Ce blog a causé (en bien, en très grand bien) des écrivains suivants (depuis septembre, hein, je ne vous fais pas le bilan santé de l'année, ça serait trop long): G. Mar, Ismaël Jude, Max Blecher, Huysmans, Hermann Broch, Egon Bondy, Danielewski, Alessandro Mercuri, Frigyes Karinthy, Philippe Annocque, Bernard Simeone, Olivia Rosenthal, Isaac Babel, Eric Chevillard (que personne ne lit, dixi Bergé), Antoine Volodine (que personne ne lit, dixit Jérôme Garcin), Pierre Bourgeade, Yann Legendre (que personne ne lit non plus mais là c'est normal puisqu'il est graphiste), Antoine Boute, Chalamov, Jurgenson, Tavarès, Guy Robert, Paul Harding, Pierre Demarty, William Gass, Jouannais… J'en oublie, c'est évident, mais tout est en ligne, vous compléterez vous-même.

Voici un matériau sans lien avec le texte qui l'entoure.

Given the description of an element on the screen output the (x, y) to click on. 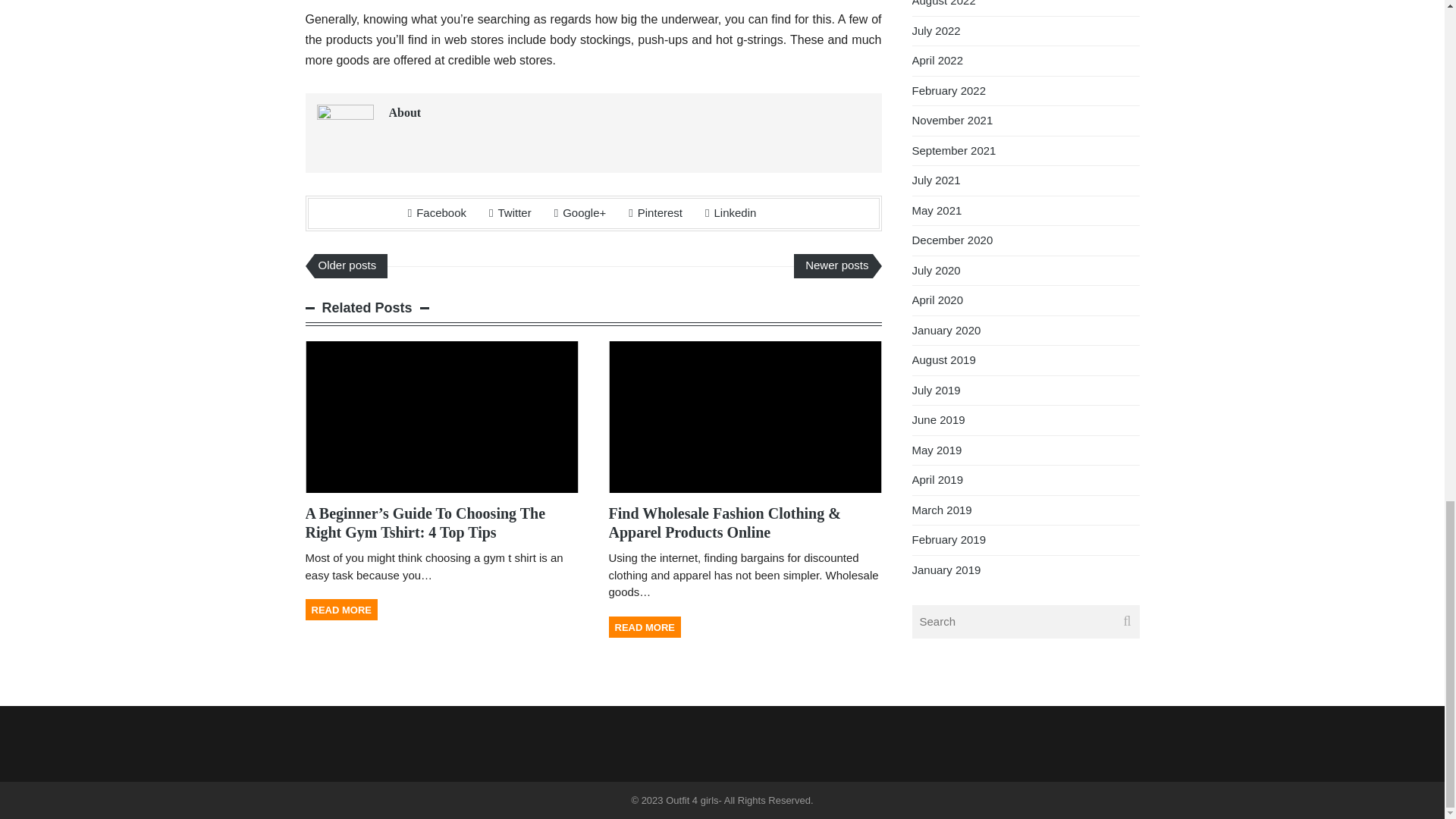
Newer posts (832, 265)
READ MORE (643, 627)
Twitter (510, 212)
Pinterest (655, 212)
READ MORE (340, 608)
Facebook (436, 212)
Older posts (350, 265)
Linkedin (729, 212)
Given the description of an element on the screen output the (x, y) to click on. 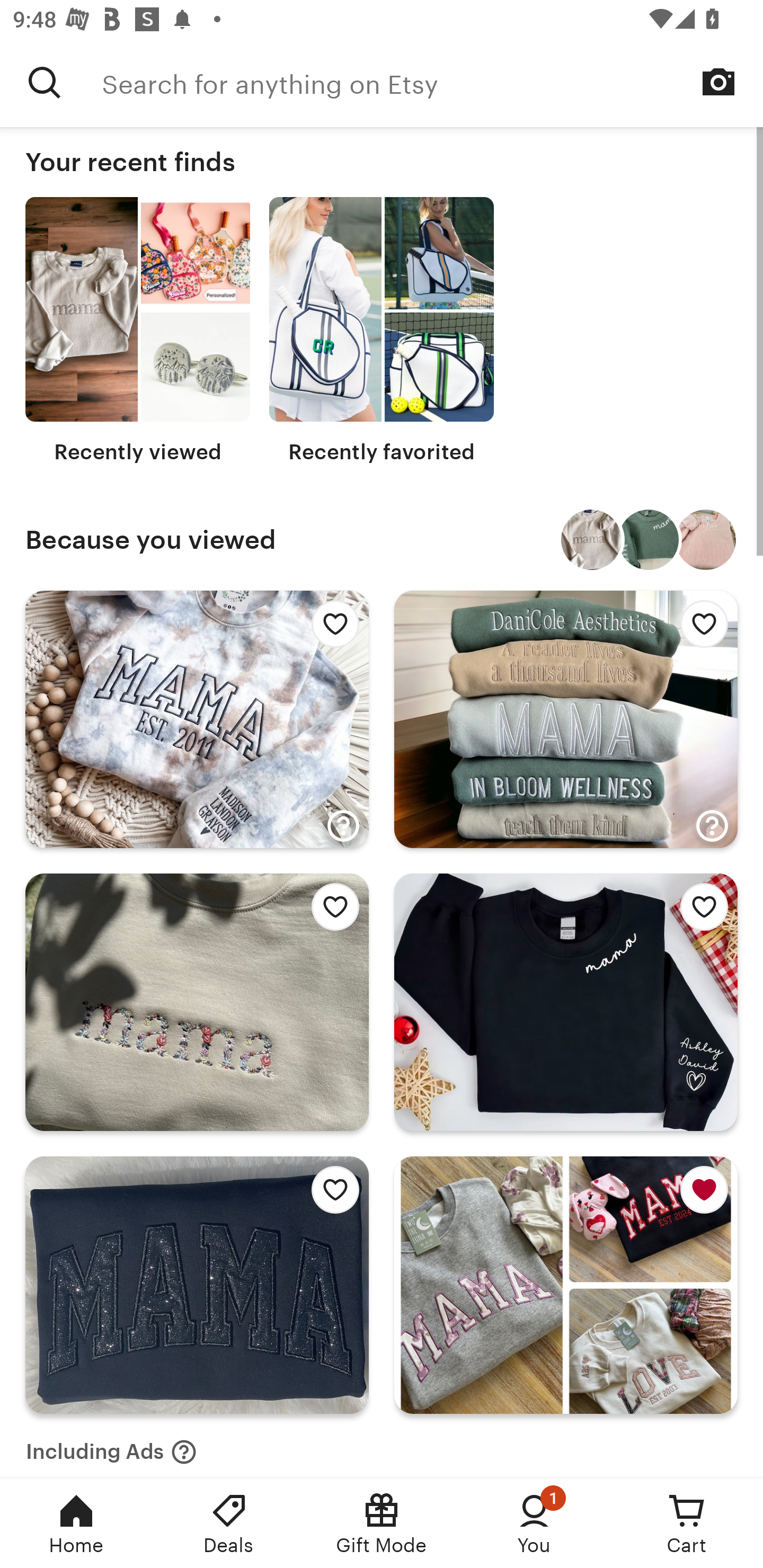
Search for anything on Etsy (44, 82)
Search by image (718, 81)
Search for anything on Etsy (432, 82)
Recently viewed (137, 330)
Recently favorited (381, 330)
Including Ads (111, 1446)
Deals (228, 1523)
Gift Mode (381, 1523)
You, 1 new notification You (533, 1523)
Cart (686, 1523)
Given the description of an element on the screen output the (x, y) to click on. 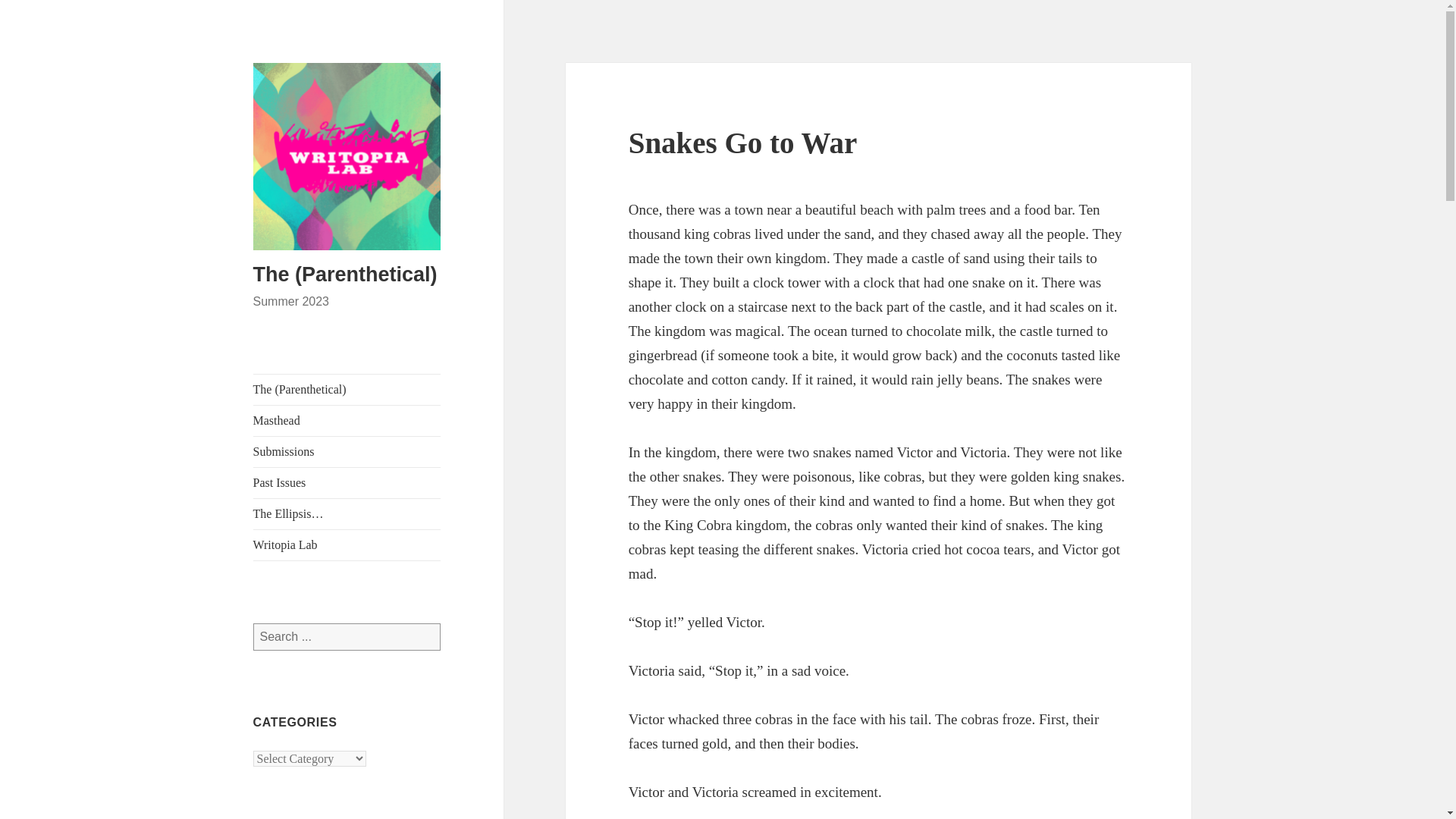
Masthead (347, 420)
Past Issues (347, 482)
Submissions (347, 451)
Writopia Lab (347, 544)
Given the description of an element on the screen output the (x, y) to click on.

Le Clavier Cannibale a parlé conséquemment des éditeurs suivants, qu'on salue bien bas : le grand os, quidam, verticales, l'ogre, l'arbre vengeur, la contre allée, verdier, le bruit du temps, textuel… Que ceux que j'oublie, et ils sont nombreux, me lynchent (mais n'hésitez pas à m'envoyez des SP, please, parce que je suis en train d'exploser mon budget livres…).

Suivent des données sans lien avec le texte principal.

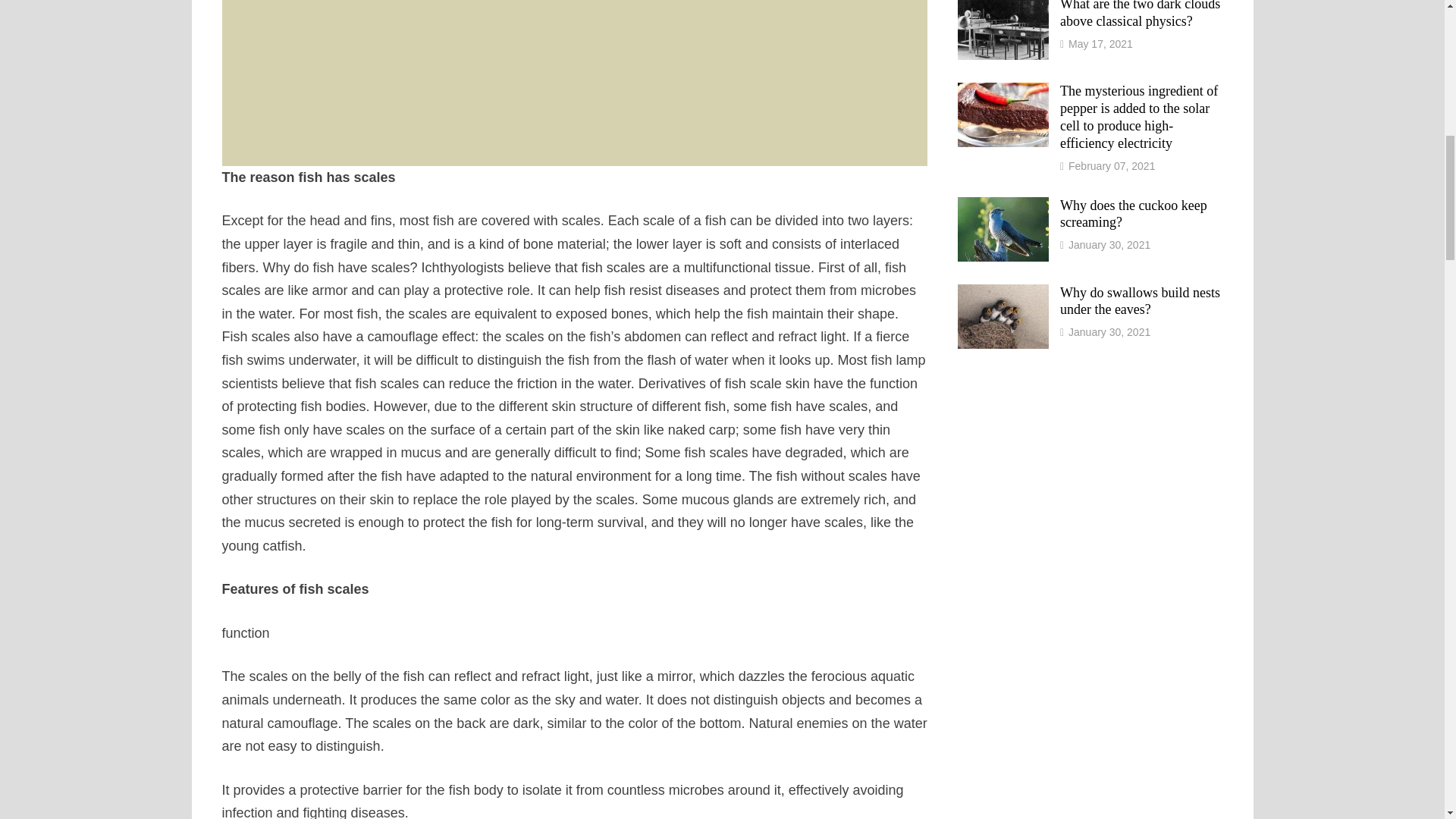
Advertisement (573, 83)
Given the description of an element on the screen output the (x, y) to click on. 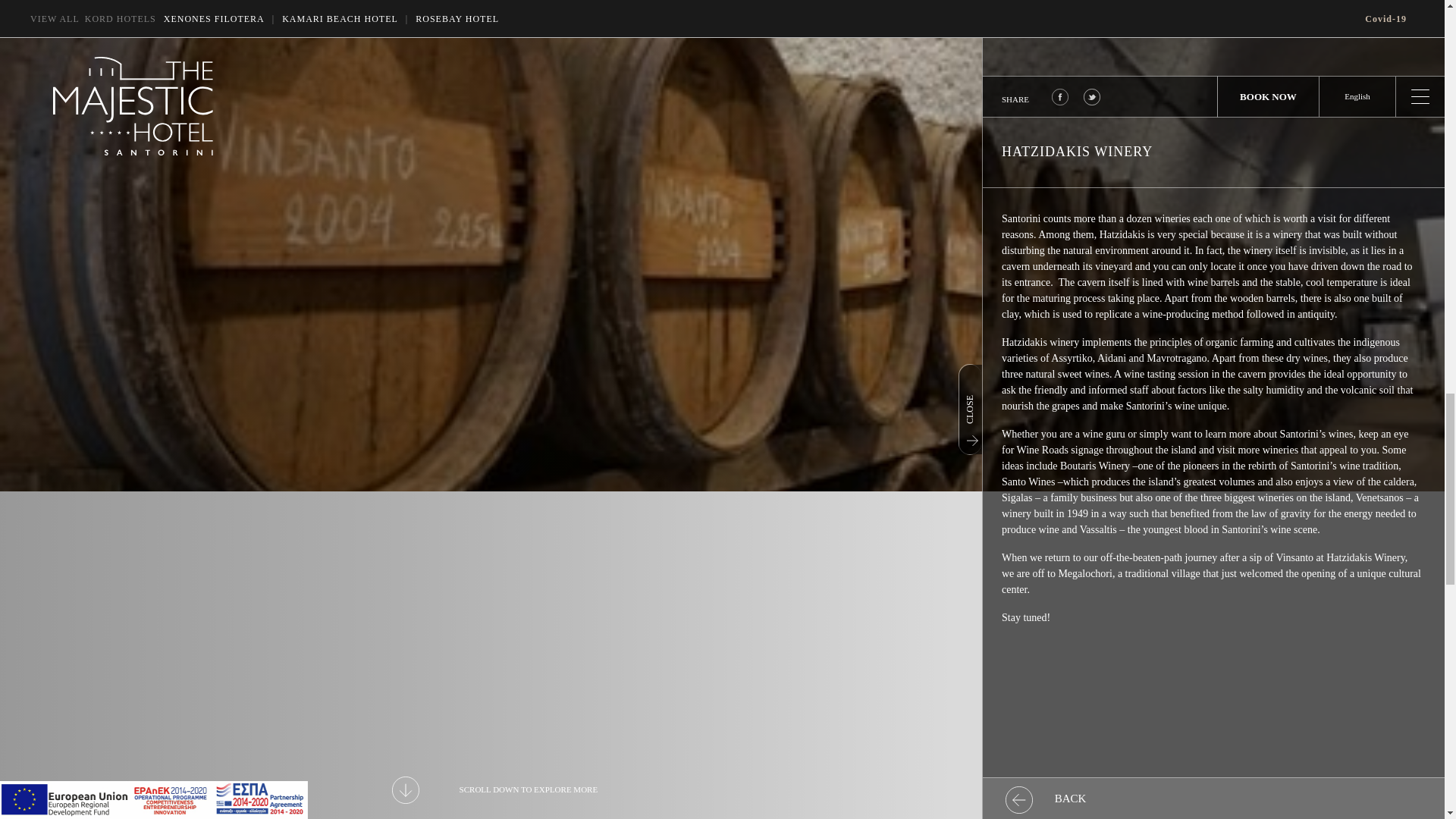
SCROLL DOWN TO EXPLORE MORE (495, 790)
SCROLL DOWN TO EXPLORE MORE (495, 790)
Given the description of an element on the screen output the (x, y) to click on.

Le Clavier Cannibale a beaucoup ricané en lisant les auteurs suivants, ou en découvrant leurs exploits faramineux dans la presse, et leur décerne à chacun le Bidet d'Or 2014: Yves Bergé, BHL, Houellebecq, Foenkinos, Alexandre Jardin, Zemmour, Beigbeder, Alexandre Jardin… J'en oublie là aussi, mais c'est tant pis pour eux.

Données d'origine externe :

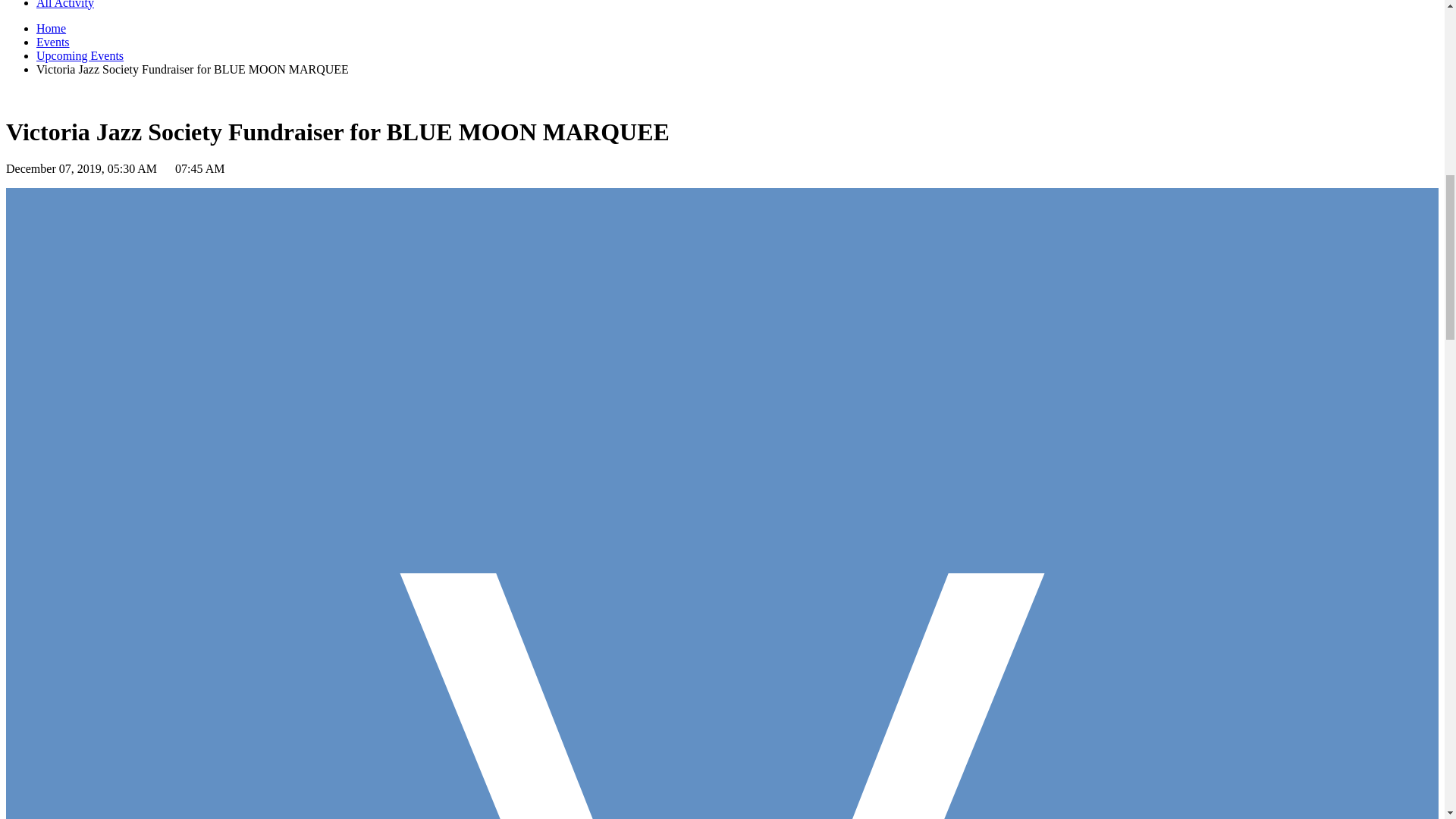
Home (50, 28)
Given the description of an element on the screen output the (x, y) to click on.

Et pour finir, voici les livres que le Clavier Cannibale a en pile sur sa table de lecture et qu'il emporte à la campagne, histoire de ne pas faire que cuisiner, traduire, écrire et soulever des haltères (et jouer au billard, et remplir le poêle de granules, et déguster des bourgogne millésimés) :

Sylvain Coher, Nord nord ouest (Actes Sud); Boll, L'affaire est dans le sac en papier (Le tripode); Antoine Brea, Simon le mage (le grand os); François Bon, Fragments du dedans (Grasset); Isaac Babel, Œuvre complètes (le bruit du temps); Philippe Beck, Opéradiques (Flammarion); John Stoltenberg, Refuser d'être un homme (Syllepse); Christophe Macquet, Cri & Co (le grand os); Jana Cerna, Vie de Milena (la contre allée); Christophe Tarkos, L'enregistré (POL); CAConrad, Ecodeviance (Wave Vooks); Franck Guyon, Chez (éd. marguerite waknine); Hermann Broch, Théorie de la folie des masses (l'éclat); Vilém Flusser, Les gestes (al dante); French Global (Garnier)…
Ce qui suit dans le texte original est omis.